If intercepting a path to purchase is akin to paying rent, building a brand is more akin to homeownership. Rent evaporates, but equity grows. Getting a healthy mortgage is an investment in future wealth; memorable advertising is an investment in future demand.

Brand is a memory; memories move markets.

Dr. Karen Nelson-Field’s work further explains where rent payments go awry. Most digital formats cannot capture the attention necessary to build a memory. If brands are memories, these formats are by definition unable to contribute to meaningful brand-building. Digital advertising, then, by definition is further burning rent checks.

Before the villagers grab pitchforks, this is not to say that digital doesn’t have value or doesn’t help grow businesses. This is decoupling brand and business. Only building the business never changes your leverage; you stay beholden to paying rent. You never start building equity in the home. You can’t take out a home equity line of credit. And ownership has other privileges. It’s much harder to build an extension onto a property you don’t own: Brands create options when untethered from the uncontrollable cost of rent.

Tom Roach wrote a great piece last year on how you can grow a brand in digital. My build on this thesis: You cannot grow a brand on digital advertising (or at least not digital advertising alone). Brand-building in digital requires building ideas that spread through digital mechanisms. Digital requires IDEAS, ACTIONS, and SYSTEMS, not MESSAGES.

Back to the digital housing market.

The Brand Wealth Gap

The pernicious growth of digital rent is exacerbating a brand wealth gap. The gap exists between brands who are able, or were simply lucky enough, to break this cycle early – and now can leverage strong equity to restrict access to more fruitful markets – and those who have not yet found a strategic and creative way to gain leverage to start building brand equity/invest properly in future demand and are caught in the trap of rent payments.

Recent work from Ehrenberg-Bass in their Market-Based Assets Theory explains some of the core mechanisms of this divide. It seems a bit like circular logic, but in explaining market effects it is spot-on: The biggest brands in each category are big because they are big. The bigger your brand (i.e., the larger your owned home), the less rent you need to pay (i.e., renting more shelf space).

This creates an accelerating brand wealth gap. Becoming freed (in theory) from the necessity of your digital rent payments allows you to reinvest in far higher-leverage tactics, the kind that have proven to work at building both the short-term business and the long-term brand.
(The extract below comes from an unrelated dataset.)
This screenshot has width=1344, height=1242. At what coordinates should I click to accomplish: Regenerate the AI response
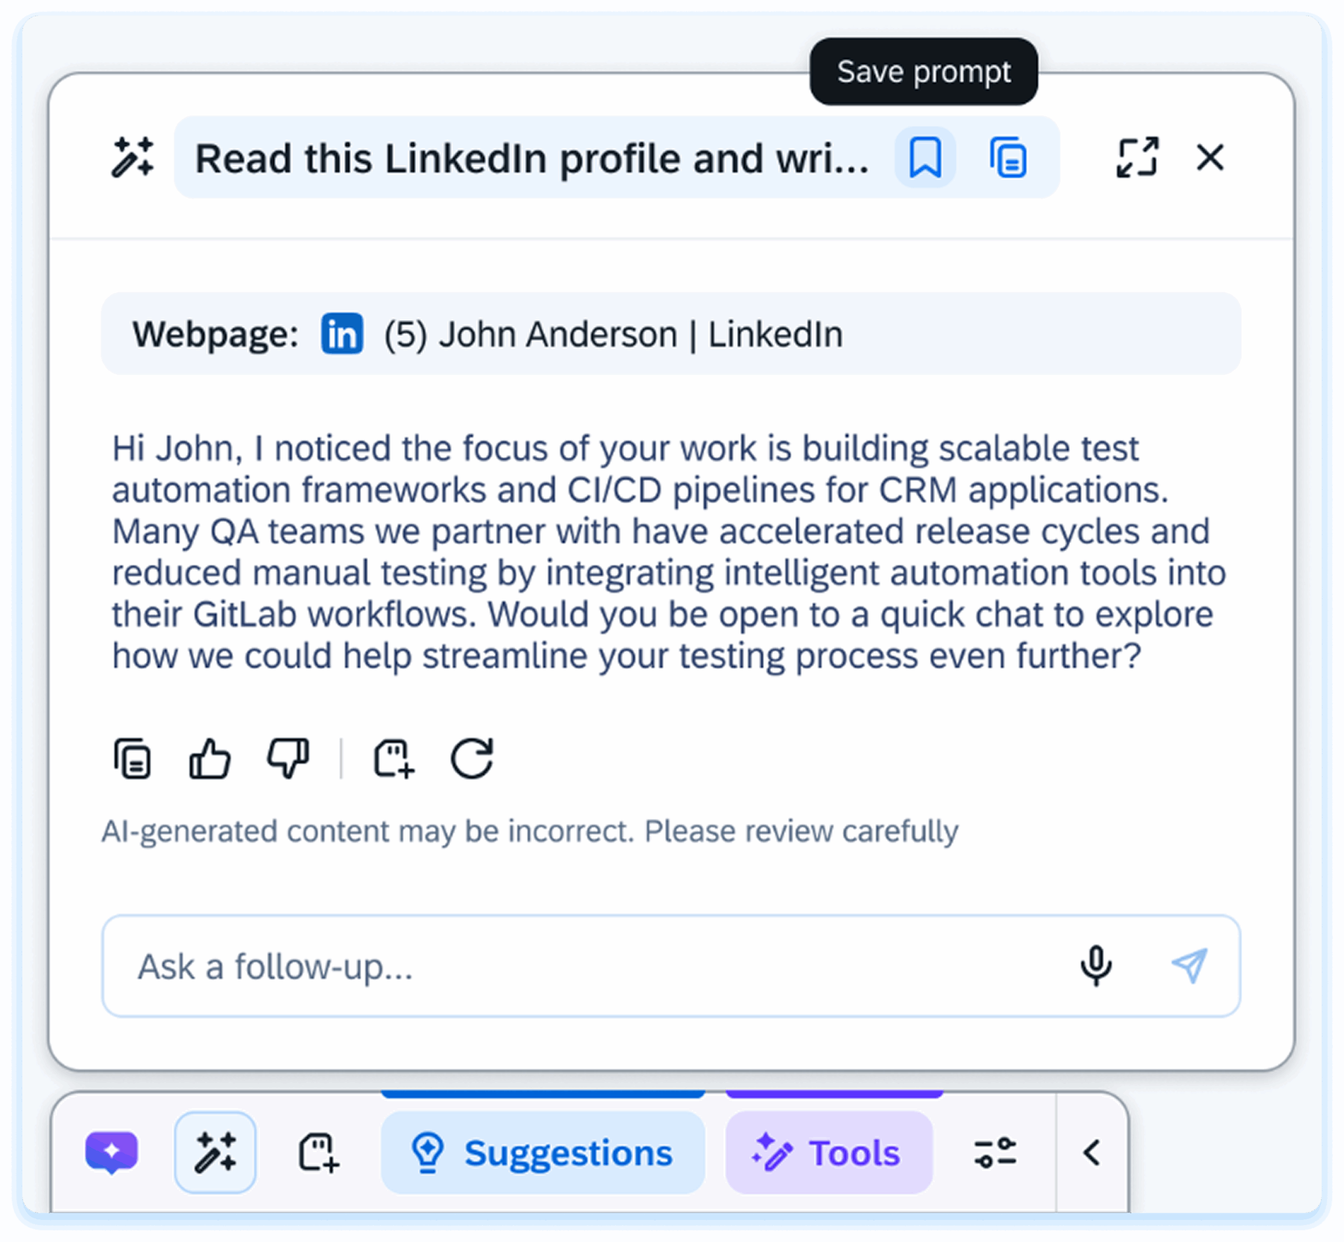[x=472, y=759]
Google has over 7 million unique advertisers in the U.S. contributing to its $237 billion in revenue. There are over 8 million unique advertisers on Meta making up its $131 billion in ad revenue. That’s an average spend per advertiser of $33,850 on Google and $16,375 on Meta.

The top 200 advertisers make up more than 58% of all spend on TV in the U.S. That equates to over $35 billion by themselves, or an average of $175 million each (according to the Ad Age Data Center). That’s cherry-picking data to show the extreme ends of the spectrum, but it is an immense gulf.

On a macro level, this also means the projected $369 billion in digital media spend in the U.S. for 2024 is miscategorized.

How do you break that cycle?

Not all at once. Plan for slow, realistic change. The first step is recognizing that digital advertising alone will never have the leverage necessary to build brand equity.

  1. Reclassify your digital rent budget where it belongs: as an operating expense.
  2. Adjust the math on your ESOV and growth projections to better identify what you need to invest to grow, now and in the future.
  3. You need to think creatively about other ways to capture a disproportionate amount of attention. Find “alternative attention investments” that take advantage of different models.
  4. Most importantly, find a good Realtor to help.